Das hieße, in einer echten Überhitzung wären die allgemeinen Perspektiven so glänzend, daß die Anleger bereit wären, auf eine Risikoprämie gänzlich zu verzichten und gegebenenfalls sogar noch einen Abschlag hinzunehmen.

Ist der DAX aber andererseits noch unterbewertet ? Dann hätten wir ein tiefes KGV. Preise und Zinsen lägen sehr tief, was ja derzeit tatsächlich der Fall ist, also z.B.

rp = 37,2 % / 7,5 + 1,5 %+ 1,5 % - 0 % = 7,96 %

In so einem Fall wäre jemand nur dann zu einem Einstieg in den Aktienmarkt bereit, wenn das Risiko eines geringeren Ertrags durch bereits deutlich tiefere Kurse abgegolten würde.

Insgesamt haben wir also mit großer Wahrscheinlichkeit trotz bereits deutlich gestiegener Kurse immer noch keine Überbewertung. Sondern der Anstieg ist so zu erklären, dass in dieser Zeit ein gewisser Prozentsatz an Risikoprämie abgebaut wurde, was ganz wesentlich durch die Politik der EZB bewirkt wurde, aber auch durch ein stabileres Umfeld in der Weltwirtschaft erzielt werden konnte - dies kommt auch und gerade dem deutschen Export zugute, nicht zuletzt den vielzitierten „hidden champions“. Der stark gesunkene Ölpreis und der tiefe Eurokurs wirken zusätzlich wie ein Konjunkturprogramm. So gesehen ist es eher erstaunlich, dass deutsche Aktien nicht noch höher notieren.

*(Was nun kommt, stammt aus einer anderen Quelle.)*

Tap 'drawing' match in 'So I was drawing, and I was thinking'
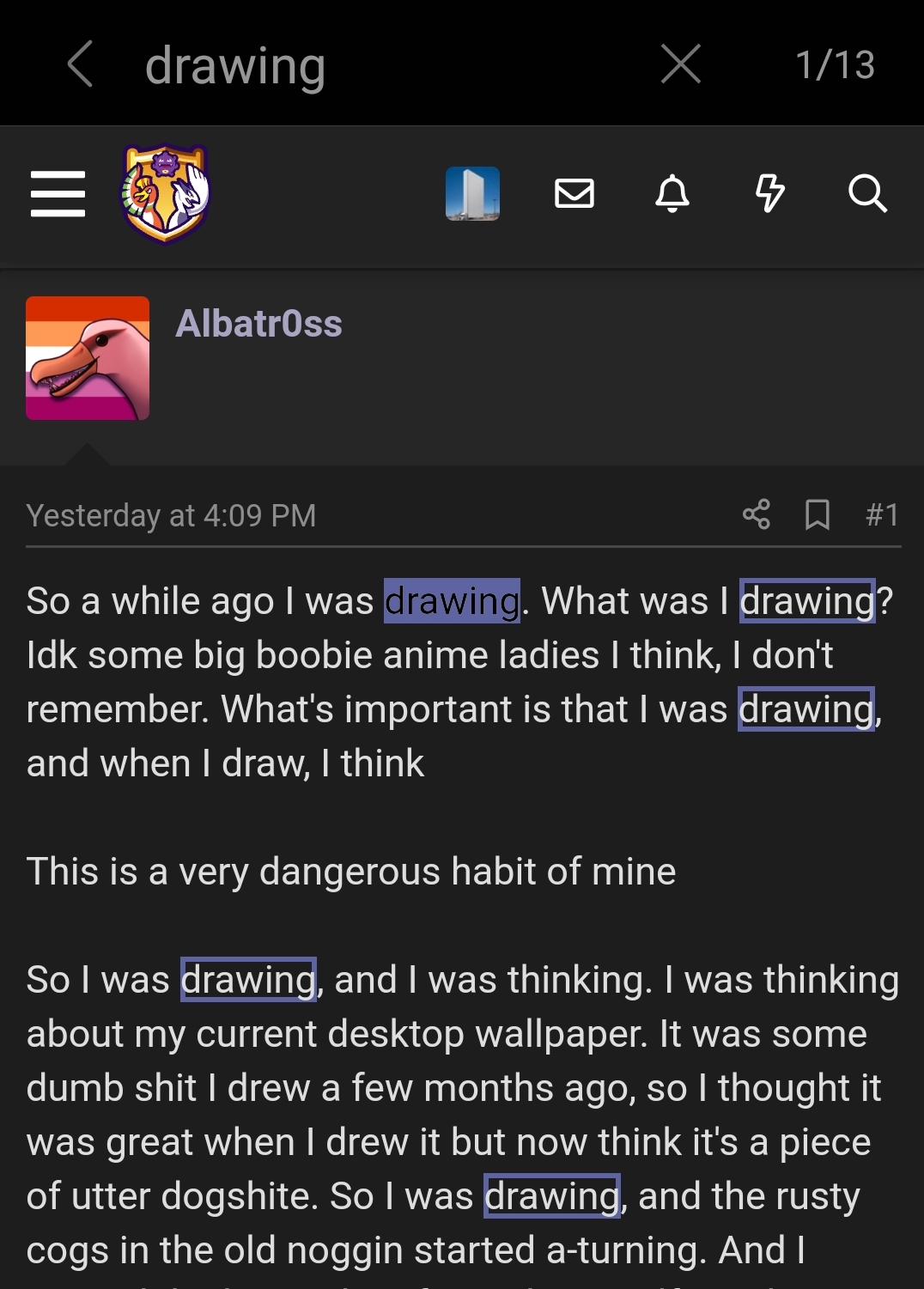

Und nun der „erhobene Zeigefinger“: Auch wenn es schön ist, dass die Bewertungen noch nicht überzogen sind, so bedeutet das noch nicht automatisch, dass sie in der Zukunft steigen werden. Risikopotentiale wie Griechenland, Ukraine oder Naher Osten gibt es genügend, die den Investoren die Lust am Aktienkauf verleiden könnten. Sind die Perspektiven schlecht, dann bleiben auch die Bewertungen schlecht. Siehe Italien, siehe Österreich, siehe Russland – diese Märkte sind schon seit Jahren tief bewertet. Anders die USA – der amerikanische Markt ist schon seit Jahren hoch bewertet, aber er hat vorerst noch weiter gute Perspektiven.

Außerdem: Einige Größen sind Erwartungsgrößen und können sich ändern – sollte sich etwa in naher Zukunft das Elektroauto flächendeckend durchsetzen, dann dürfte der Ölpreis noch weiter in den Keller purzeln. Die Notenbanken wären dann in der angenehmen Lage, auch bei florierender Konjunktur weiter fleißig Geld drucken zu können und die Zinsen tief zu halten – so wie sie das jetzt bereits tun. Sollten sich allerdings etwa die Saudis eines schlechteren besinnen, dürfte das ganze leider in die Gegenrichtung funktionieren.